A menudo, para contemplar y apreciar mejor la situación política de lo que en lo sucesivo se llamará este país, Pájaro bobo echa mano de un tablero de ajedrez, coloca los trebejos en él y simula maniobras de ataque y contraataque. Al fin termina jugando consigo mismo como el personaje de Stefan Zweig, situación que le lleva a recordar que el ser humano es esquizofrénico por naturaleza y le ayuda a elaborar una teoría de este juego que, según unos, es más que un juego y, según otros, es una masturbación del cacumen. Él sostiene que en una partida de ajedrez se visualizan dos razonamientos contrapuestos que son ejecutados y materializados en un espacio y en un tiempo imaginarios por figuras icónicas: el rey, la reina, las torres-fortalezas, los caballos-caballeros, los alfiles-obispos y los peones-campesinos. En general gana el jugador que comete menos errores en términos cualitativos, aunque también hay casos en los que un lapsus, grande o pequeño, en el último instante decide la partida. De todos modos, el resultado es siempre inamovible, tan inamovible como lo que en la vida real pertenece al pasado.
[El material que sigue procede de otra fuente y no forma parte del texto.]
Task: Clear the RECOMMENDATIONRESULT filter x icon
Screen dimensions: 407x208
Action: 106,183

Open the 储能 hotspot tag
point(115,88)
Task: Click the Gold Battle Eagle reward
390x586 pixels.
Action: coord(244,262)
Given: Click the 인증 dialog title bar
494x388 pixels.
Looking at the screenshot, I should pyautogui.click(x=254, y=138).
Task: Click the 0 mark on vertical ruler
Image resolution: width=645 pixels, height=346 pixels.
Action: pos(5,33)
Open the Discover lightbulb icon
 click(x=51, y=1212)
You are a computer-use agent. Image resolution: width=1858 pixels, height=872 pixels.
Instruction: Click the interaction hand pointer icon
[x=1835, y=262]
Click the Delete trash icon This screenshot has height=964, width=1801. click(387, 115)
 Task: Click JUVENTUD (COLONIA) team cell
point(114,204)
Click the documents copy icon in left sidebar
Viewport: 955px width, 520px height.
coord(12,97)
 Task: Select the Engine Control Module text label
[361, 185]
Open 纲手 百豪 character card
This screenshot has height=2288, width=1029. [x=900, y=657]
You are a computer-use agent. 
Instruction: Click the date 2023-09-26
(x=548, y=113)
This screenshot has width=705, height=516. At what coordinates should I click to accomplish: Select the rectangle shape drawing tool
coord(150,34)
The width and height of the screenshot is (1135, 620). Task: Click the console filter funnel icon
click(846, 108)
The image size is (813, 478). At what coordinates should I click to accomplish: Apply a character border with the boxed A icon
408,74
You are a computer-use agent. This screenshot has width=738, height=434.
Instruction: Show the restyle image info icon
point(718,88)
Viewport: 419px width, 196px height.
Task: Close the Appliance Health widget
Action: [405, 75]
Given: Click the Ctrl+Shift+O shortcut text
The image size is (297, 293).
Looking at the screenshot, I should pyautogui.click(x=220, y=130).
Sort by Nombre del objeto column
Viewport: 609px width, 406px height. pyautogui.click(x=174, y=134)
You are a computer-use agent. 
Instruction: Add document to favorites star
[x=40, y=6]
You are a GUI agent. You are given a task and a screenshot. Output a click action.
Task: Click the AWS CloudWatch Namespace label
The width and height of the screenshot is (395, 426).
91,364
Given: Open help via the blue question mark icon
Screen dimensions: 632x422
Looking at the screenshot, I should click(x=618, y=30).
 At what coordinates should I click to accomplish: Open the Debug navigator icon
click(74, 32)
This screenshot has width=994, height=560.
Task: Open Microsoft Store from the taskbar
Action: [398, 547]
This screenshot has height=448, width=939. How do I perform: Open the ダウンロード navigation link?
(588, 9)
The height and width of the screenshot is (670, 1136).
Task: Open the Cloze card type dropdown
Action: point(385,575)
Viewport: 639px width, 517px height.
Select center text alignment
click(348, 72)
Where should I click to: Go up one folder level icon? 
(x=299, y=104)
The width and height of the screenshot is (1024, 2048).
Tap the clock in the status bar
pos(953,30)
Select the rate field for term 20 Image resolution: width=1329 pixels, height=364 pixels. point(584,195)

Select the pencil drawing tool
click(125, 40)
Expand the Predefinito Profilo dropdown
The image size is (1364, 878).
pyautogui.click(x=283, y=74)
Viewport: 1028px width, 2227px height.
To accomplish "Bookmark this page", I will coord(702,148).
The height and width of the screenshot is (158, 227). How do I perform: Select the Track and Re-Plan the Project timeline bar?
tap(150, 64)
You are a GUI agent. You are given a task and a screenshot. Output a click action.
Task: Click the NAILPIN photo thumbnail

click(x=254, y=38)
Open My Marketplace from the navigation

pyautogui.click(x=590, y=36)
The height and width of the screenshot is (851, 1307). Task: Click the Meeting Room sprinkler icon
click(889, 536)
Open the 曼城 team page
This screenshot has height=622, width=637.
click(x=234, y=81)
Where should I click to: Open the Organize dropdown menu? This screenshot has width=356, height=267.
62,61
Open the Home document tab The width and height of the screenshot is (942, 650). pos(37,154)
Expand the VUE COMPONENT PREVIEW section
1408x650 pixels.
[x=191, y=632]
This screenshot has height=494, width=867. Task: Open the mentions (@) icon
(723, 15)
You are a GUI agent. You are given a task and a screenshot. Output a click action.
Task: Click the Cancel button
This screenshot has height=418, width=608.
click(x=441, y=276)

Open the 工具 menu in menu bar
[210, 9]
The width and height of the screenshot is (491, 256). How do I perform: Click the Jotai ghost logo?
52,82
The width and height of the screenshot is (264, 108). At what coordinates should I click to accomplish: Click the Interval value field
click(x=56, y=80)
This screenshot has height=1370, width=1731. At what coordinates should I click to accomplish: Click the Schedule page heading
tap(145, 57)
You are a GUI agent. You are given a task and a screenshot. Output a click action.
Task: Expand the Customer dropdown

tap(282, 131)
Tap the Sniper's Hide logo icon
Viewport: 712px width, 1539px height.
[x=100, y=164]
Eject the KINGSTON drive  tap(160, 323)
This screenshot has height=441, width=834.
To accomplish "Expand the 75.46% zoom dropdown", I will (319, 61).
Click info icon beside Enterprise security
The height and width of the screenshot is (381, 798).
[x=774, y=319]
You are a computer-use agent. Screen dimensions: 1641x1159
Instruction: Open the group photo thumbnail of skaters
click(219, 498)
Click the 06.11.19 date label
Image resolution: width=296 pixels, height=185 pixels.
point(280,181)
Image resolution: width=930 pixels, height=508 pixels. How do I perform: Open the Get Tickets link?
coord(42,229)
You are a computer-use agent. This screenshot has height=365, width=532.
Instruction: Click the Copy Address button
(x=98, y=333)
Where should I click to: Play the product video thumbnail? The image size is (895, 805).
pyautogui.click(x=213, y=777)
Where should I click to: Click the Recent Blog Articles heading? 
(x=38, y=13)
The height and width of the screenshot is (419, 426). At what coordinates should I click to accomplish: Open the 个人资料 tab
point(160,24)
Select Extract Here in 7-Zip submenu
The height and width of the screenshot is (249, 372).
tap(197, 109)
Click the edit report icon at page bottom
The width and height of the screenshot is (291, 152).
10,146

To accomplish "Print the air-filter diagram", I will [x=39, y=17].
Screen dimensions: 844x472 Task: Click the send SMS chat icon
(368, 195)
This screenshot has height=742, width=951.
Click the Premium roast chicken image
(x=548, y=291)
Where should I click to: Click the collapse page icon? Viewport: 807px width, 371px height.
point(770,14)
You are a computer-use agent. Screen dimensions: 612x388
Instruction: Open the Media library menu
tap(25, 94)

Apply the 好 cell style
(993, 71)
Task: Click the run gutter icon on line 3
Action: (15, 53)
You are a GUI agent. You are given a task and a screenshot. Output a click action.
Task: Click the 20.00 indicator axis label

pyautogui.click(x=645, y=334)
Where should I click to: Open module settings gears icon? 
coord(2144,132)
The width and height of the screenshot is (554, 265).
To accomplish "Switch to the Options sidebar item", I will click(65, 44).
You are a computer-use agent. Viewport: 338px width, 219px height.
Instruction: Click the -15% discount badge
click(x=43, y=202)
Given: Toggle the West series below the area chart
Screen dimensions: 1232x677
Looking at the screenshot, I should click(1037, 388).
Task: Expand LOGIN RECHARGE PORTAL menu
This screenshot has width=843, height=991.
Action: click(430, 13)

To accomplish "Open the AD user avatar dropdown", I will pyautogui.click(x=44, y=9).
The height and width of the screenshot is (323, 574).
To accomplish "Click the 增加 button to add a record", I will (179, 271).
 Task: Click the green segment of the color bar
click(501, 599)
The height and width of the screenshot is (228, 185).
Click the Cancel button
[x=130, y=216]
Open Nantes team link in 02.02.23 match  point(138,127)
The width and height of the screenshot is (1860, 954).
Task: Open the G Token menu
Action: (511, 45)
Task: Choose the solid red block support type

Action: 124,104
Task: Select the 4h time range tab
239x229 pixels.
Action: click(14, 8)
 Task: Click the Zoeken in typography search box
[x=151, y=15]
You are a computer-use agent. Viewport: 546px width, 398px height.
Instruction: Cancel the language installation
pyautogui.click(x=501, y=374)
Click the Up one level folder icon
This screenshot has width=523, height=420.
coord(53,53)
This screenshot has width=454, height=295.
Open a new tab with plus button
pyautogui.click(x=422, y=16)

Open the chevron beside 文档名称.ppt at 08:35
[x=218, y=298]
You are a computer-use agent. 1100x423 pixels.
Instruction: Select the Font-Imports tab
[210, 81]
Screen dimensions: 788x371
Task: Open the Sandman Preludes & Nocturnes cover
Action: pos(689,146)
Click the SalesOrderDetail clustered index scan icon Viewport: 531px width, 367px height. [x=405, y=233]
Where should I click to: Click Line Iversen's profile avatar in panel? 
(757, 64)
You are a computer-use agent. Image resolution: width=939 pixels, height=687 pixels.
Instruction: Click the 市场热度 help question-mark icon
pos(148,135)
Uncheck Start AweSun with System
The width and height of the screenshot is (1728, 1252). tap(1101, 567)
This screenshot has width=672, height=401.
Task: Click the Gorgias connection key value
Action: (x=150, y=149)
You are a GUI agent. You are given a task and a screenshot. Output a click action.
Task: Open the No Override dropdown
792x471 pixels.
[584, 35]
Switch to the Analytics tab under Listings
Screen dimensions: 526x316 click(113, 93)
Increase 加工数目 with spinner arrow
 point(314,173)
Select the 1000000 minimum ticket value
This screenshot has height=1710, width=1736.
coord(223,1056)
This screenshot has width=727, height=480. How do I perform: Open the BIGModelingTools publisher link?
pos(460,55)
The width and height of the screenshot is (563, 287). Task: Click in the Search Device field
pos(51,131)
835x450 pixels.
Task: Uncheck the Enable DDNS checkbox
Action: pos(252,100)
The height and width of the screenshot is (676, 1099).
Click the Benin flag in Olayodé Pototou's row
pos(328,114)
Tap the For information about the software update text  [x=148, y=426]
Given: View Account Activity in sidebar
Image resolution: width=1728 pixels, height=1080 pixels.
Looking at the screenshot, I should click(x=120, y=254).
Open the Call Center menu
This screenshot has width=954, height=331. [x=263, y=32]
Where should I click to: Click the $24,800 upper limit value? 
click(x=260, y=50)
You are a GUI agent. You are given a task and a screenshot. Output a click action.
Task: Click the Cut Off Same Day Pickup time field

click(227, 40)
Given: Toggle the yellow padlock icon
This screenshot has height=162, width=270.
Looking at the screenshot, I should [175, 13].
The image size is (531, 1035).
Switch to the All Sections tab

Después de pensar jugando y de jugar pensando durante dos largos años, Pájaro bobo llega a una conclusión acerca de la situación política de su patria. Aun así, más que una idea elaborada por vía racional es una intuición o una revelación que se ha abatido sobre su cabeza como un rayo. Frente a las declaraciones de lealtad a España, a la Corona y a la Constitución formuladas a diario por los políticos, empezando, cómo no, por los más desleales, está la realidad, refrendada insistentemente por la derrota de la nave nacional.
En la mañana del 20 de enero de 1980, Pájaro bobo escribe con dolor de su alma: «Radiografía…»
El mismo día, por la tarde, va a ver a su amigo Píndaro y, entre resuello y resuello, le suelta a bocajarro:
-¡Hay una conjura para destruir España!
-¿Y tú cómo lo sabes?
-Lee y entérate…
Píndaro toma en su mano el cuadernillo, tamaño folio, que le entrega el visitante y deletrea como si rezara:«Radiografía de una conjura. La destrucción de España desde la periferia».
-Ya veo. En cuanto lo lea, te llamo.
-De acuerdo.
-Y cálmate.
Pájaro bobo no se calmó, y no se calmaría en mucho tiempo. Ya entrada la noche, Píndaro le llamó por teléfono y con voz de sigilo le dijo que había leído su texto y, además, lo había dado a leer a alguien de su confianza. Comentario de urgencia: aquello era una bomba; si se difundía su contenido, su autor tendría que abandonar inmediatamente Cataluña. Era mejor que guardara silencio.
Pájaro bobo ni guardó silencio ni abandonó Cataluña. Pero fue condenado a muerte civil por los conjurados.